Dataset rows:
—————

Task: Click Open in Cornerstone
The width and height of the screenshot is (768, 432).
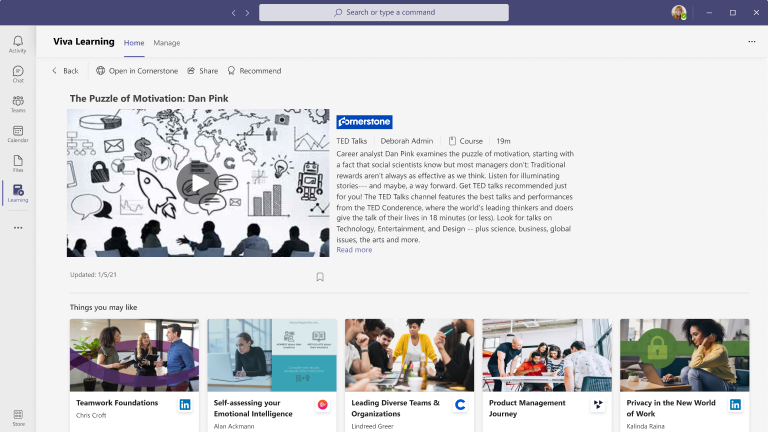Action: click(x=137, y=71)
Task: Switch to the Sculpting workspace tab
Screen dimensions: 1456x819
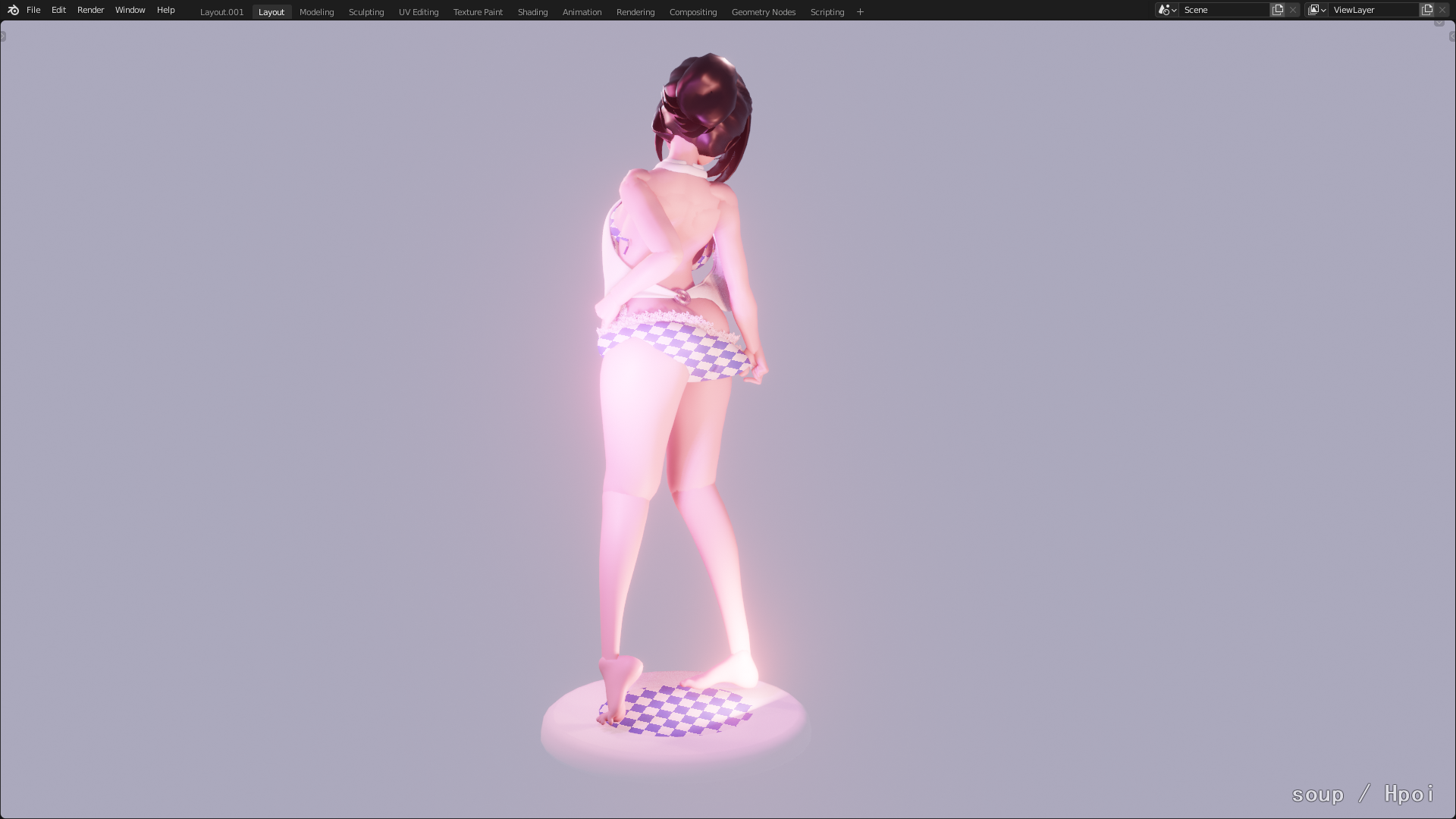Action: pos(366,12)
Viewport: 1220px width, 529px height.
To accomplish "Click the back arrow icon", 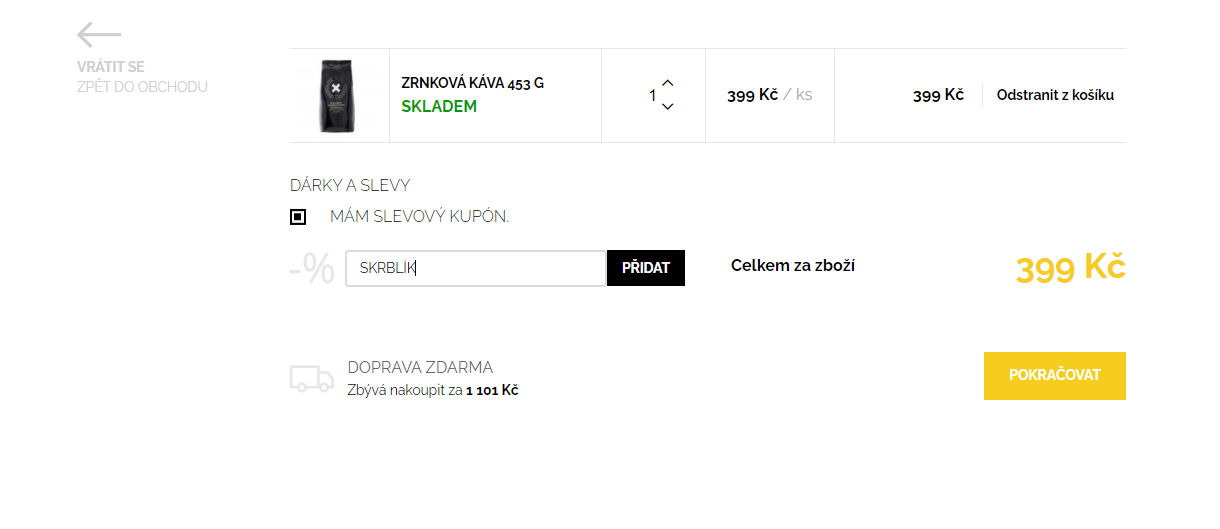I will pyautogui.click(x=99, y=35).
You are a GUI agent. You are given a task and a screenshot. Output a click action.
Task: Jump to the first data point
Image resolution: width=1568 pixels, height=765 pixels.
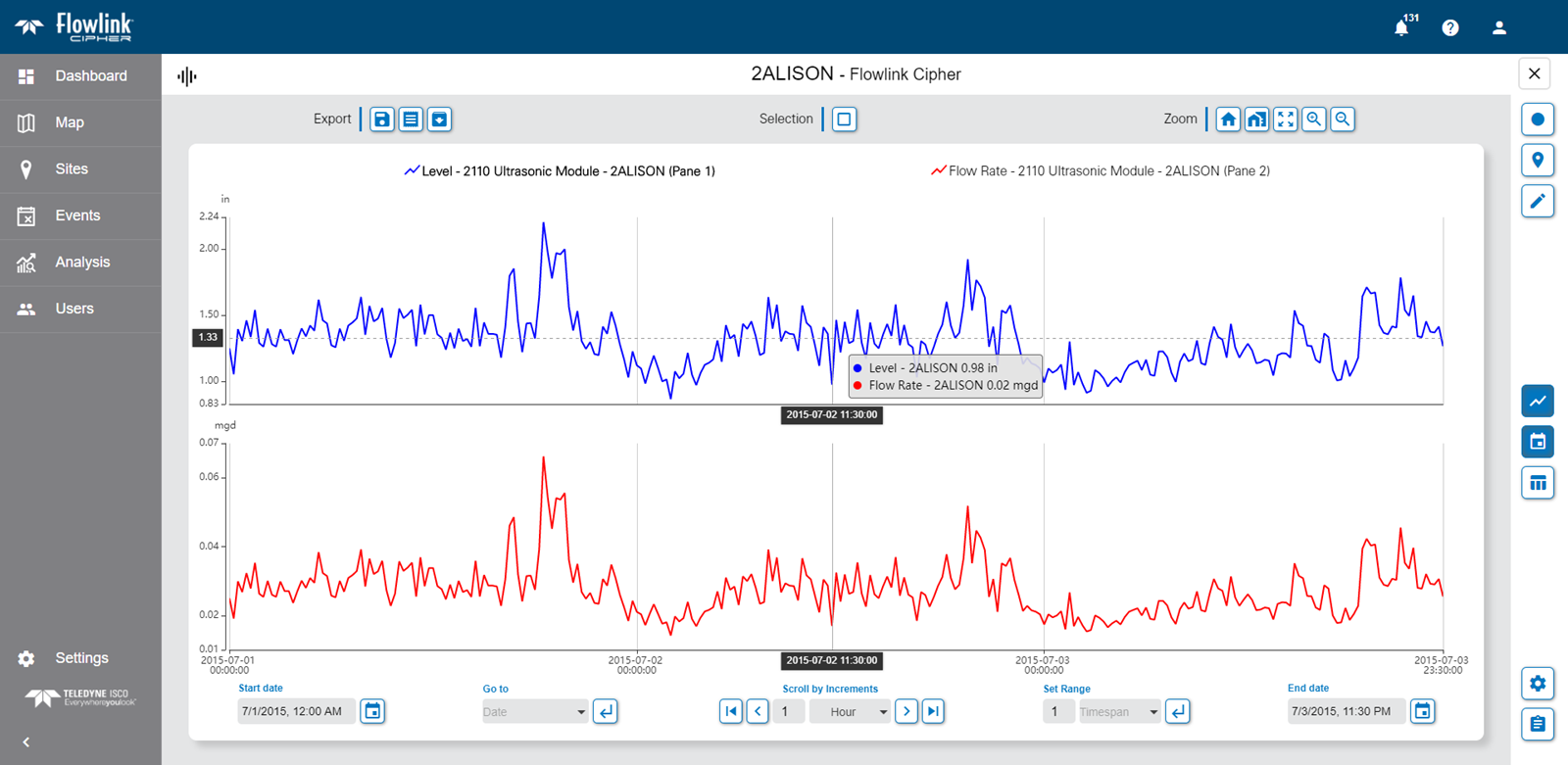[730, 711]

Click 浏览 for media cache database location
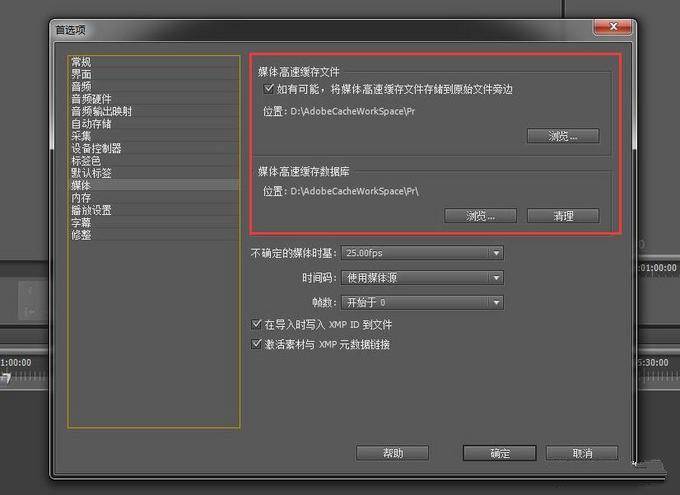(x=481, y=216)
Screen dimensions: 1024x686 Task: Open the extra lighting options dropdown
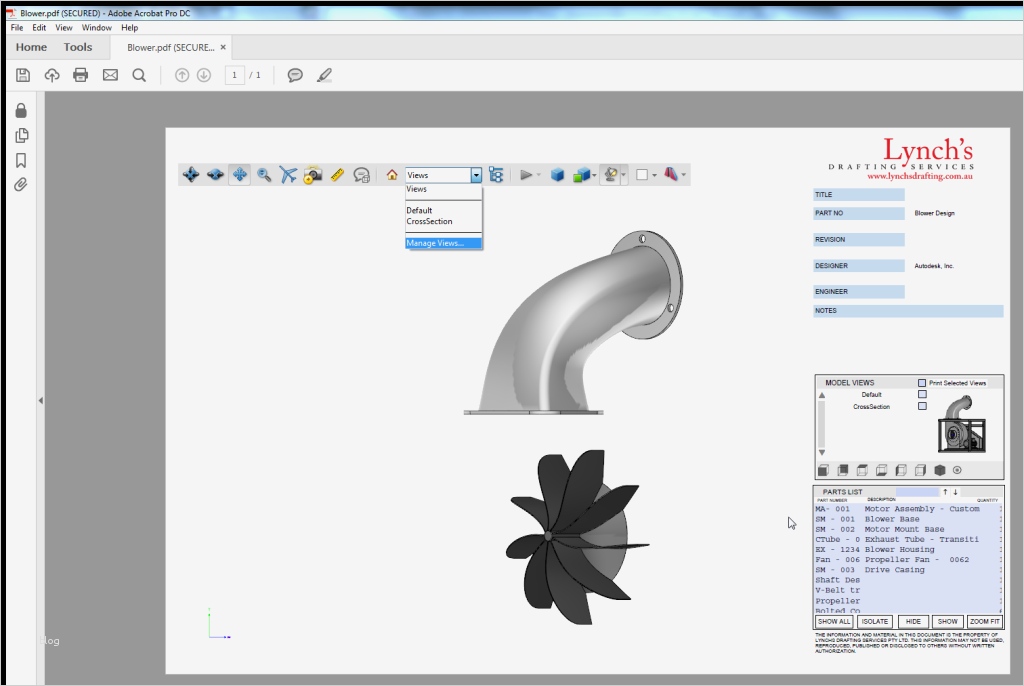click(x=624, y=175)
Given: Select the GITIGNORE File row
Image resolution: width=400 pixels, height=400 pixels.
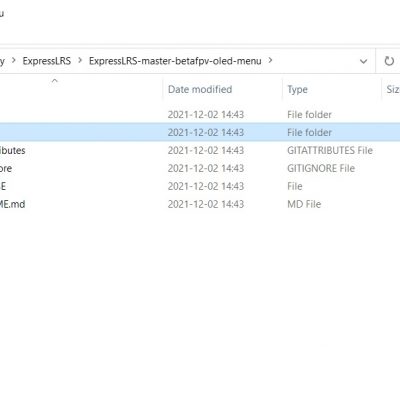Looking at the screenshot, I should 200,168.

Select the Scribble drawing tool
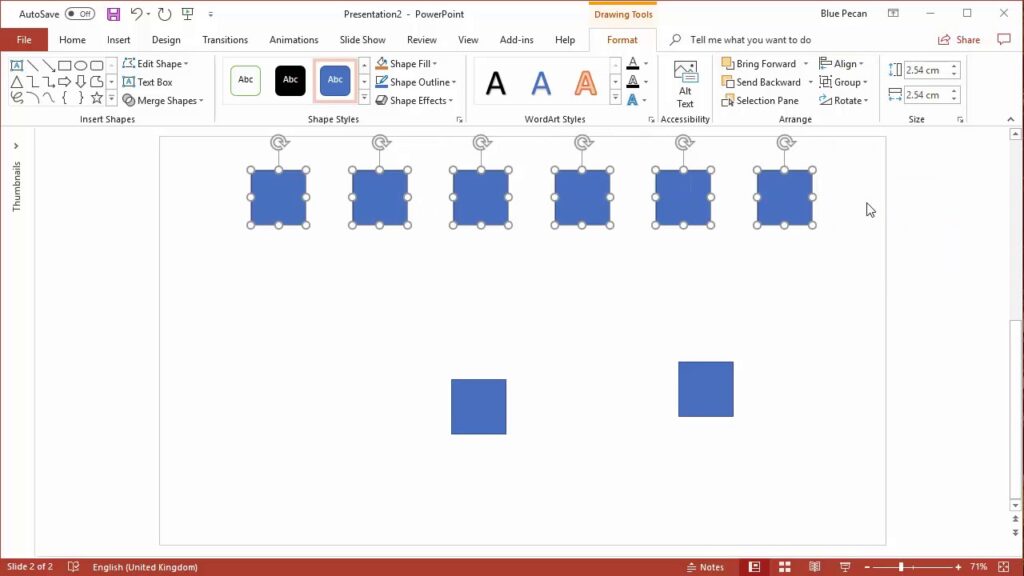tap(15, 99)
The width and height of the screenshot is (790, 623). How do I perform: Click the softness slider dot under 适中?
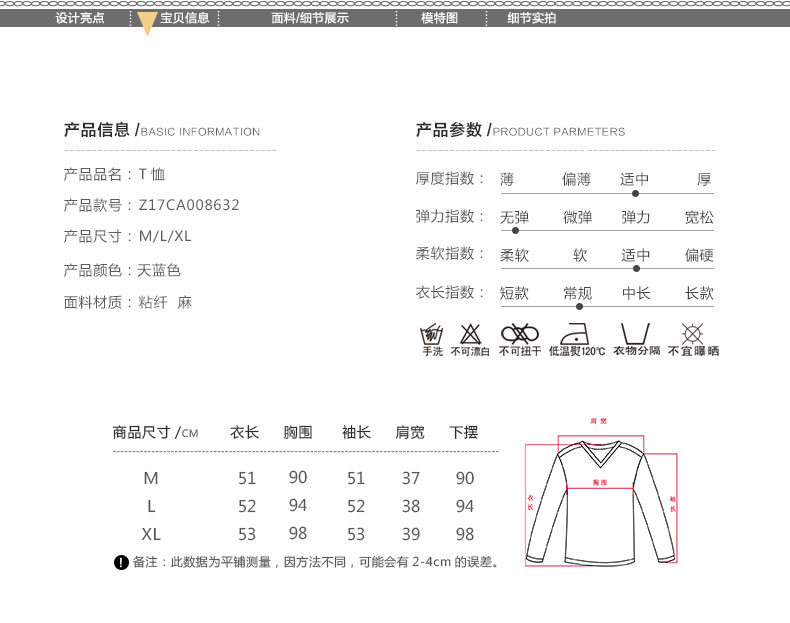point(636,268)
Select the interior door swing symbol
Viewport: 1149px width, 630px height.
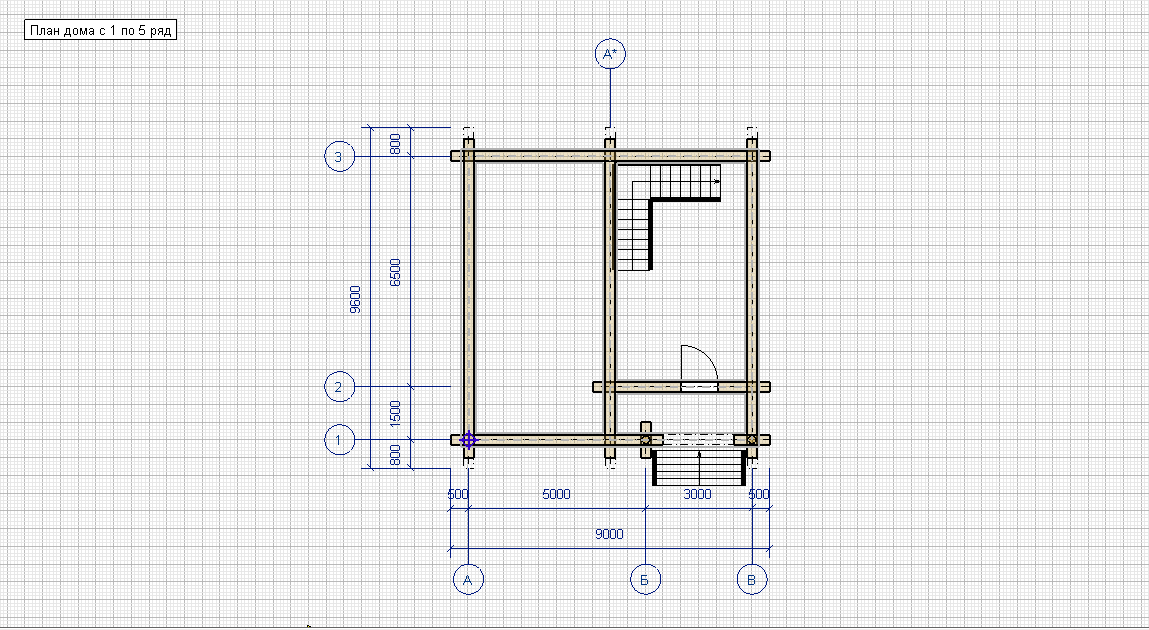pos(697,364)
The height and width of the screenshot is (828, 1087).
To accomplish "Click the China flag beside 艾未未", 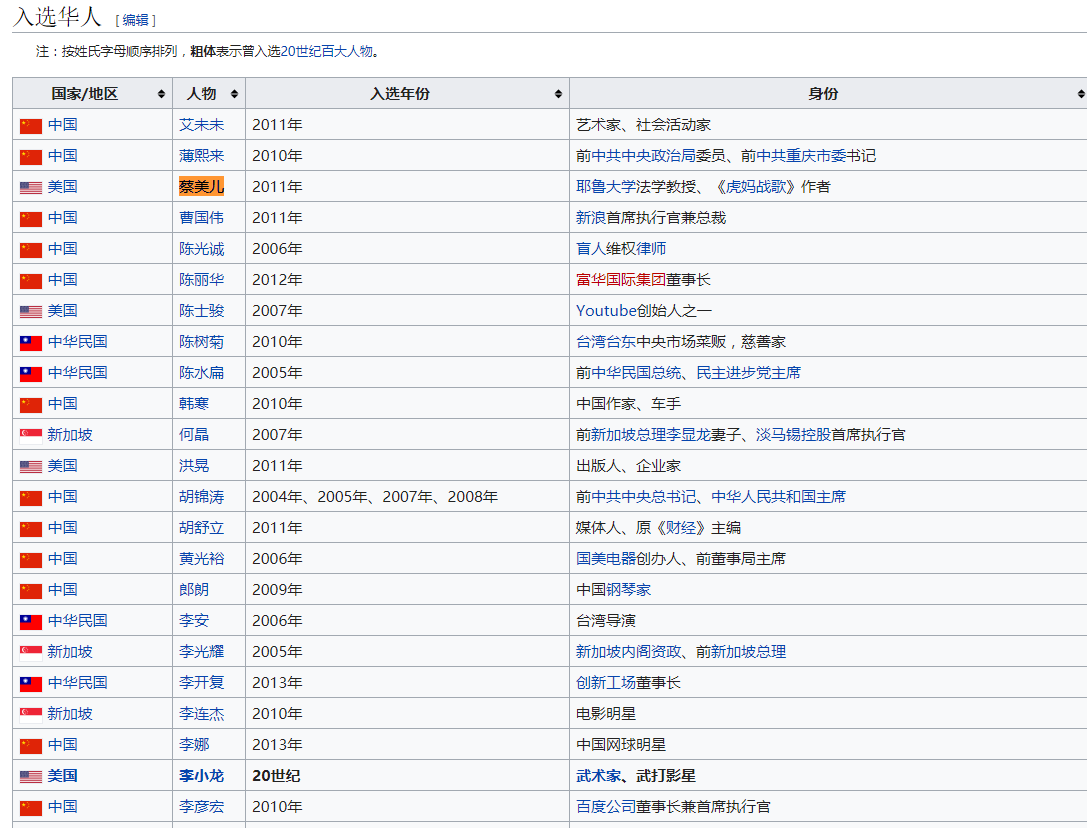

—————

Copy the lines from the one containing "Select the Scribble drawing tool" through the last line, both included, swapping "Select" for "Choose" and leaving everything else unchanged. Omit the pictures from your answer.

> The output
Choose the Scribble drawing tool
tap(15, 99)
The width and height of the screenshot is (790, 623). How do I perform: Click the softness slider dot under 适中?
point(636,268)
Choose the interior door swing symbol
Viewport: 1149px width, 630px height.
pos(697,364)
The height and width of the screenshot is (828, 1087).
To accomplish "Click the China flag beside 艾未未", 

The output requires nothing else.